Several feet of mud clog the compound of the bishop's house in Gonaives. This two-story structure served as a haven for as many as 600 people when Hurricane Ike flooded the city. Photo by David Snyder for CRS

But the future is still murky.

The Mud Remains

"The public health issue remains the same in spite of our efforts to remove mud and clean up community areas. To completely rid the city of mud, it would take about two years working on a daily basis with at least 15 backhoe loaders and 100 trucks to transport it to the dumpsite," says Innocent.

As it is, what mud has been cleared is piled in mounds at dumpsites outside of the city. And the conditions that make Gonaives so susceptible to floods have not been addressed.

Gonaives is built on a floodplain, one of the biggest watersheds in Haiti. Floodwater runs down bare hills, which, like much of Haiti, are stripped of their protective forest cover. The hills surround the city on all sides. Insufficient drainage means the water stagnates in city streets.

Bill Canny, Catholic Relief Services' country representative in Haiti, says drains have not been sufficiently cleaned in preparation for the upcoming storm season. Meanwhile, not enough trees have been planted in nearby mountains to prevent another deluge of water and mud.

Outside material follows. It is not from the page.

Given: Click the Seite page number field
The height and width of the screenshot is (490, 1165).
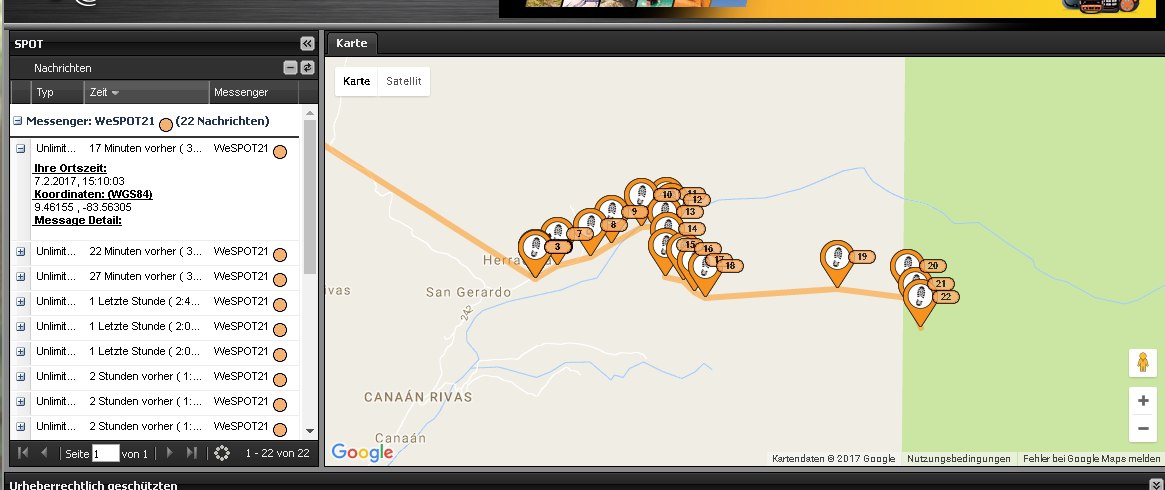Looking at the screenshot, I should (x=105, y=453).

"Unfortunately, organizations including CRS ran out of cash," says Canny. "So recovery efforts have been, overall, underfunded and the results have been less than desired."

Continuing Efforts

Volunteers, led by the bishop of Gonaives and various organizations of the Catholic Church, are now heading the charge in the continued cleanup of Gonaives, Canny says.

Innocent, a Gonaives native, recently conducted focus groups with more than 100 city residents to better understand their needs. He found that deforestation and the need for watershed restoration are the most pressing concerns people have as they brace for this hurricane season.

For now, CRS continues to work with UNICEF and Haiti's Ministry of Education to provide uniforms and books for schoolchildren. The community HIV and AIDS program is developing contingency plans based on last year's experience to make sure service can continue during natural disasters. Emergency relief supplies are already in place in warehouses in Port-au-Prince and Miami. Finally, CRS staff continues to attend a wide range of meetings throughout the country in preparation for the upcoming hurricane season.

"We're trying to help the population of Gonaives move forward from this crisis and organize in its response to emergencies," Innocent says.

Robyn Fieser is CRS' regional information officer for Latin America and the Caribbean based in Guatemala.